=== The problem ===
Scan the material below and report how many lines include the string "width"; nothing else belongs in the reply.

=== Records for this exercise ===
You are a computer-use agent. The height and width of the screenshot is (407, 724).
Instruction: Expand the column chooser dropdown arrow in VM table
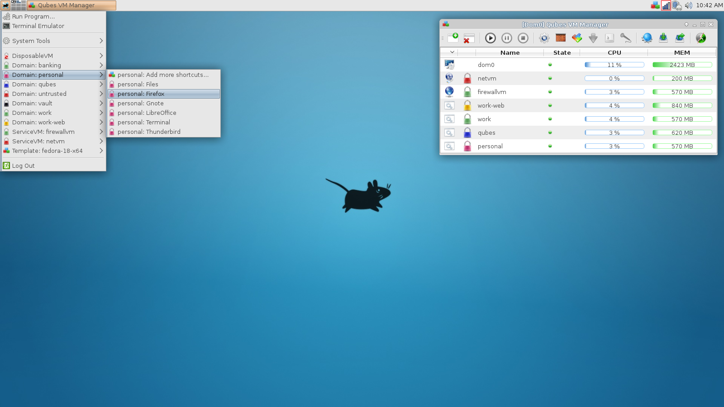pos(452,52)
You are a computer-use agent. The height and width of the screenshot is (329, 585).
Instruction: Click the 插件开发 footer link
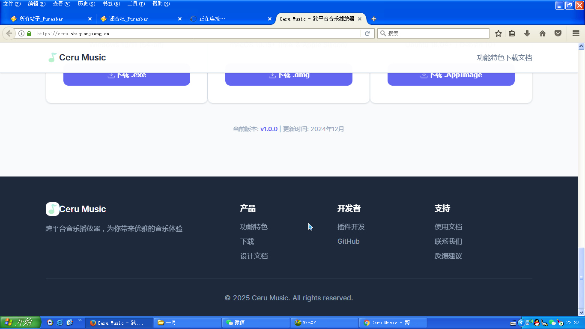[x=351, y=227]
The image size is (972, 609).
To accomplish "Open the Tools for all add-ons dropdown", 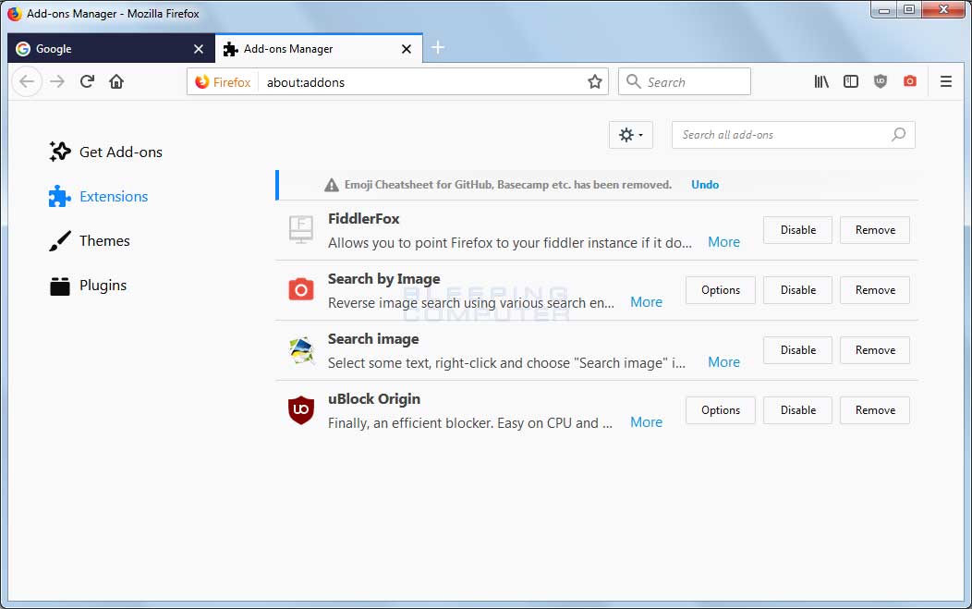I will (630, 134).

=== Your solution ===
2